My musings about being pregnant and feeding a herd of hungry pregnant heifers in wind, ice  and blowing snow of a Kansas winter storm.

March 2000-Old man winter was in the process of dropping a half a foot of snow on our little ranch.  I had not felt much like going outside anyway because my stomach was in knots just because that's how it is when I'm pregnant. 

Just the day before, I could remember lifting those 80 pound bales of alfalfa hay onto the four wheeler and placing them in the hay feeder for the girls.  Well, the girls were giving me a hard time yesterday, chewing on the hay before I could even get the twine off the bales or getting it into the feeder.  Heifer #102 was always first to the food, so I named her "Miss Piggy".   I was ankle deep in cow manure and mud as that's just how Kansas is in March...either it's muddy or it's frozen.  There is no happy medium.  I even lost my mud boots a time or two it was so sticky and deep.
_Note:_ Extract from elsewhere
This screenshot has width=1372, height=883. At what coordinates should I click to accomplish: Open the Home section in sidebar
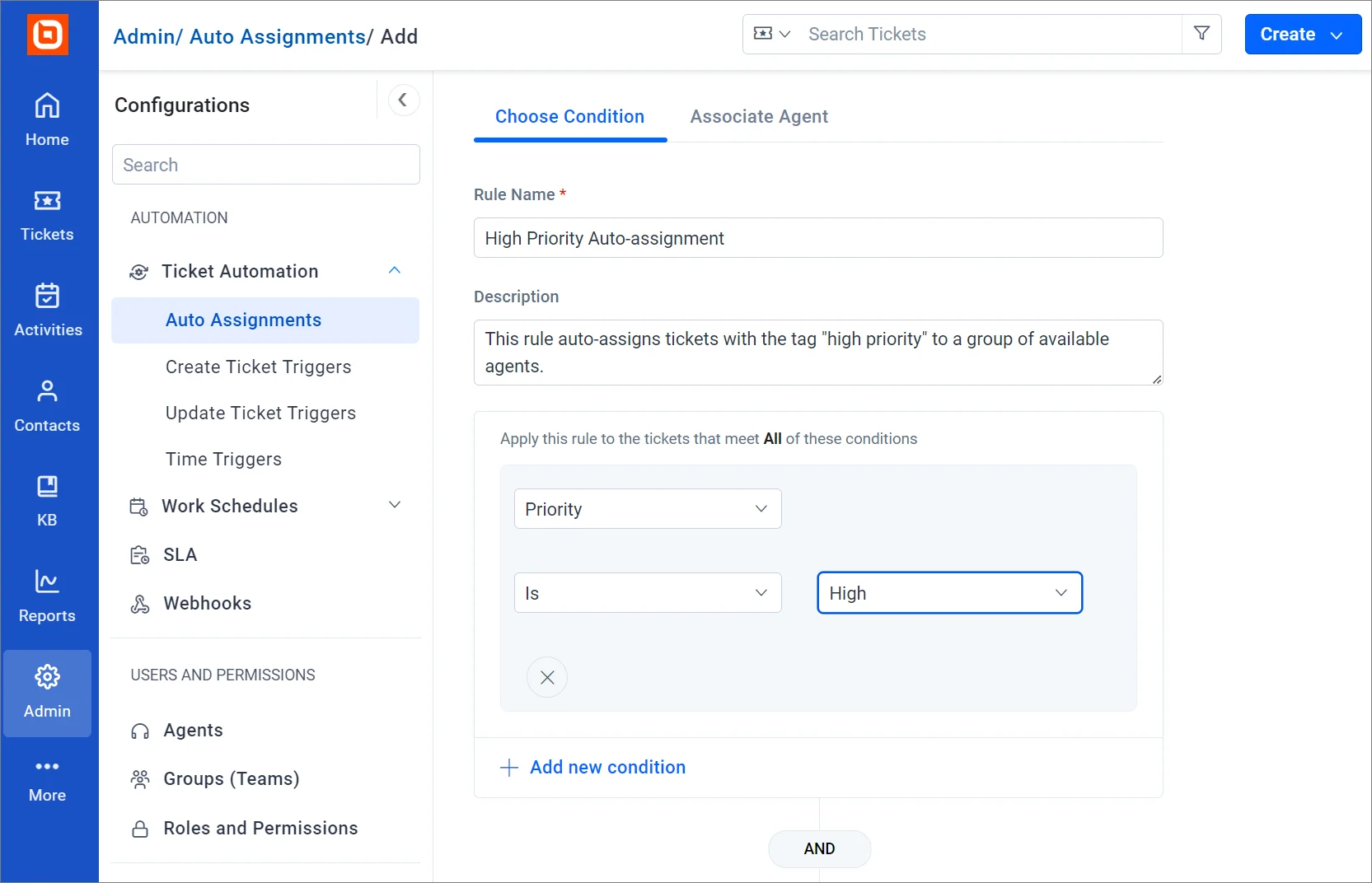pos(47,119)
So as a winter storm blew itself in from the Rockies, I was off again to feed the cows as Carl was out of town on business.  I bundled up as best I could, my pregnant belly poking out of my insulated coveralls.  The wind burned at my face and chapped my lips.  My lungs hurt as I breathed in the cold winter air.  And my stomach churned as it does when I'm pregnant.

Despite the misery I felt after being green all day, I thought about how miserable these pregnant cows, sisters in motherhood of a different sort, would suffer if I wasn't getting them fed.  So out went the grain and the alfalfa and brome bales.  Oh well...the ground was frozen and I wasn't losing my mud boots in the muck surrounding the hay feeder today.  That, and feeling my little one moving within me for the first time, was the bright spot in my day.